On 25/03/2025 16:23, Julien Grall wrote:
>
>
> Hi Oleksandr, Michal,
>
> On 25/03/2025 15:08, Oleksandr Tyshchenko wrote:
>> On the device-tree-based Arm64 system, if Xen is built with
>> CONFIG_ACPI=y, CONFIG_STATIC_MEMORY=y, and the static memory range
>> is provided in the host device tree, the BUG is triggered in
>> common/page_alloc.c during Xen's early boot. The BUG occurs when
>> the first page from the static range is fed to the domain
>> sub-allocator and finally ends up in mark_page_free().
>> The pg->count_info & PGC_state is not in the state that
>> the code expects to see there.
>>
>> (XEN) Checking for initrd in /chosen
>> (XEN) Checking for "xen,static-mem" in domain node
>> (XEN) RAM: 0000000040000000 - 00000000bfffffff
>> (XEN)
>> (XEN) MODULE[0]: 0000000043200000 - 0000000043343fff Xen
>> (XEN) MODULE[1]: 0000000043400000 - 0000000043402fff Device Tree
>> (XEN) MODULE[2]: 0000000042e00000 - 0000000043111f82 Ramdisk
>> (XEN) MODULE[3]: 0000000040400000 - 0000000042cfffff Kernel
>> (XEN) RESVD[0]: 0000000050000000 - 000000005fffffff
>> (XEN)
>> (XEN) CMDLINE[0000000040400000]:domU0 console=ttyAMA0
>> (XEN)
>> (XEN) Command line: console=dtuart conswitch=ax
>> (XEN) pg MFN 50000 c=0x2180000000000000 o=0 v=0 t=0
>> (XEN) Xen BUG at common/page_alloc.c:1474
>> [snip]
>>
>> The problem is that the static range gets mistakenly unreserved
>> in populate_boot_allocator() and reaches init_boot_pages().
>> This happens since by the time the populate_boot_allocator()
>> is executed, the evaluated in fw_unreserved_regions()
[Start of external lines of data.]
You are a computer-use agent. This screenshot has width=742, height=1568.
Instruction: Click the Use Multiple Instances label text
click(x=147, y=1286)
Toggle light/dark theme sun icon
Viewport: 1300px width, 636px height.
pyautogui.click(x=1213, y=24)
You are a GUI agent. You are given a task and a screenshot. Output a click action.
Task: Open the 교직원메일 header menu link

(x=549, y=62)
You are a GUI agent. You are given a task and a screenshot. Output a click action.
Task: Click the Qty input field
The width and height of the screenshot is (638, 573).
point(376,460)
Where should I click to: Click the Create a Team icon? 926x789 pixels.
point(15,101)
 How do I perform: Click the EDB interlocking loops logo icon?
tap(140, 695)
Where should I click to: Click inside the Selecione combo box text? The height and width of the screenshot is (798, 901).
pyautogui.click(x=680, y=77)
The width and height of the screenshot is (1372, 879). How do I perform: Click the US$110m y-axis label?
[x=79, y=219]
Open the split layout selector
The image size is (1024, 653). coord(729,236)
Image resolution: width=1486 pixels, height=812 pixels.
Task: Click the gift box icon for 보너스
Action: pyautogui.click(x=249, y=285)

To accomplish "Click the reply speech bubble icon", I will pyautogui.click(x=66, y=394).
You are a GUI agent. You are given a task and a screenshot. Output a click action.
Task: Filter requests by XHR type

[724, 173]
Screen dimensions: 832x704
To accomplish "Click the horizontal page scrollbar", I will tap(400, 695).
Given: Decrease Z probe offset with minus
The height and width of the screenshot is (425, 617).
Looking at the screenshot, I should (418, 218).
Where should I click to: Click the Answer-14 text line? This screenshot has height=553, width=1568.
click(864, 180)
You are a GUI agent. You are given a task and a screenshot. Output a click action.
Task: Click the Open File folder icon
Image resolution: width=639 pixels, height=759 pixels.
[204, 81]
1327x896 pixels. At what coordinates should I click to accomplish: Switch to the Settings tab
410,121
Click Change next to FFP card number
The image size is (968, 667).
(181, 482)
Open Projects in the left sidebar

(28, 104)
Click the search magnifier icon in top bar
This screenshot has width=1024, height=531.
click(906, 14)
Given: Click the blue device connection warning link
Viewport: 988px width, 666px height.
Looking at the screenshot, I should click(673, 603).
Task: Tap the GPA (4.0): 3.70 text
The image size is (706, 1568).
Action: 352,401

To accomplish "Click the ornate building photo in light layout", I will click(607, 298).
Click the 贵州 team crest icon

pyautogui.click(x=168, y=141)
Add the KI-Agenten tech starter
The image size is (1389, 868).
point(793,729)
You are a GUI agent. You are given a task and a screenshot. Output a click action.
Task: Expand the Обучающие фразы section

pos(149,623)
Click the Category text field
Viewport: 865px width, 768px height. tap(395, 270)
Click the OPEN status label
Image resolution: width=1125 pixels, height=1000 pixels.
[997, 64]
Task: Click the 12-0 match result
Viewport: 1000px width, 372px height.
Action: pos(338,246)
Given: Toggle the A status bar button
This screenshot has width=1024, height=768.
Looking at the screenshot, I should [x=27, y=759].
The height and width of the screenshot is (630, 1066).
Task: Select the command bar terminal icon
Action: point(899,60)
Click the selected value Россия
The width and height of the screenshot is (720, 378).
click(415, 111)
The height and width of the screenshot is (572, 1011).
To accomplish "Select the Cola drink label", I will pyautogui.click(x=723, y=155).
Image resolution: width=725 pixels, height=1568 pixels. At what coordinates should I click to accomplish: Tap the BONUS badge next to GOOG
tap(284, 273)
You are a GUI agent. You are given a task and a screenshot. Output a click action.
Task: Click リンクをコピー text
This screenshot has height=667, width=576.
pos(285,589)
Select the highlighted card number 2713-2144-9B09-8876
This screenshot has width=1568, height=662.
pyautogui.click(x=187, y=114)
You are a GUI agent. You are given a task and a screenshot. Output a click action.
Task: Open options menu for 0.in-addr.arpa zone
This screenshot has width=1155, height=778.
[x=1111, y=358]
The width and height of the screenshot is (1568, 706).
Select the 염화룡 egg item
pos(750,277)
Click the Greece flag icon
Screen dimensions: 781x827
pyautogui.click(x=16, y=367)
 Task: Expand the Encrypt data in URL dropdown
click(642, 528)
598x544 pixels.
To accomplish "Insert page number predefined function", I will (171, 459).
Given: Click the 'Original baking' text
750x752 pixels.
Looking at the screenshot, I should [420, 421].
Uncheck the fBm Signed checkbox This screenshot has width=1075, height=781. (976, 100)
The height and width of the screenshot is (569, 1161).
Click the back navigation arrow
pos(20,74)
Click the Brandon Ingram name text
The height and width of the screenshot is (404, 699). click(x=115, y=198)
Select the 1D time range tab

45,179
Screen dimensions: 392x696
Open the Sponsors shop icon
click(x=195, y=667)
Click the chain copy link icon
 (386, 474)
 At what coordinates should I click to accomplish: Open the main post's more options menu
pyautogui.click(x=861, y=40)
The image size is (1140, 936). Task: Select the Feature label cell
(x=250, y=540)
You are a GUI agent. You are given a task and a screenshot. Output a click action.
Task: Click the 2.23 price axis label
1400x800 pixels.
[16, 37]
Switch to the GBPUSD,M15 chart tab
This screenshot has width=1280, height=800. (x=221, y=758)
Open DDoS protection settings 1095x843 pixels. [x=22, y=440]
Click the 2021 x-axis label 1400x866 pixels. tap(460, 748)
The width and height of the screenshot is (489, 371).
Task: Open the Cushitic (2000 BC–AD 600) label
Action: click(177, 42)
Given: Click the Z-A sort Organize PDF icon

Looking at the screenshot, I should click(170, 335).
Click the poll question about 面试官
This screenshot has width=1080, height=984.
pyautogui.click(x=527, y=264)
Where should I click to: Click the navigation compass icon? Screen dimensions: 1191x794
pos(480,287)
>> an acpi_disabled variable is still false and as the result
>> the dt_unreserved_regions() which should simply skip that static range
>> does not get called. The acpi_disabled will be set to the actual value
>> (in our case it is true) later on in acpi_boot_table_init().
> > > The important question is why acpi_disabled is false by the time
Simply because it's a static bool variable with no assigned value i.e. gets
defaulted to false. And it stays at default value until acpi_boot_table_init()
call that cannot really be moved before setup_mm().
>> setup_mm() is executed. With CONFIG_ACPI=n it is a macro that is always
>> true, but with CONFIG_ACPI=y it is a boolean that is false from the very
>> beggining, even though the entire acpi_boot_table_init() (which is called
>> after setup_mm()) is written with the assumption that ACPI is off by default
>> at the start. So, initialize acpi_disabled to true during declaration
>> if CONFIG_ACPI=y to avoid an issue and match to acpi_boot_table_init().
>
> While I agree that acpi_disabled should be false. It feels like a bit of
You meant true (?) i.e. ACPI default off not to make any assumptions whether
it's really on/off which can only be determined in acpi_boot_table_init(). I
think we still need this patch to match the code expectation.
> a workaround for the issue you are trying to solve here. If
> fw_unreserved_regions() doesn't work with ACPI enabled, then it is still
> a problem after your patch.
I don't understand. It does work with ACPI enabled provided that it's indeed
enabled. When booting with ACPI, reserved memory regions are not used - we even
have a comment in struct bootinfo. The issue here is that acpi_disabled is set
to false i.e. incorrectly there is assumption that ACPI is enabled by default
and calling fw_unreserved_regions() prior to acpi_boot_table_init() works as
long as we respect the expected default value.
>
> Furthermore, what happen if we decide to use ACPI afterwards? Wouldn't
> this mean that the static regions would be reserved even if ACPI doesn't
> use static memory (all the memory is expected to be given to the allocator)?
I don't think such hybrid configuration is valid (booting with ACPI yet
declaring reserved regions in DT). See commit:
9c2bc0f24b2ba7082df408b3c33ec9a86bf20cf0
~Michal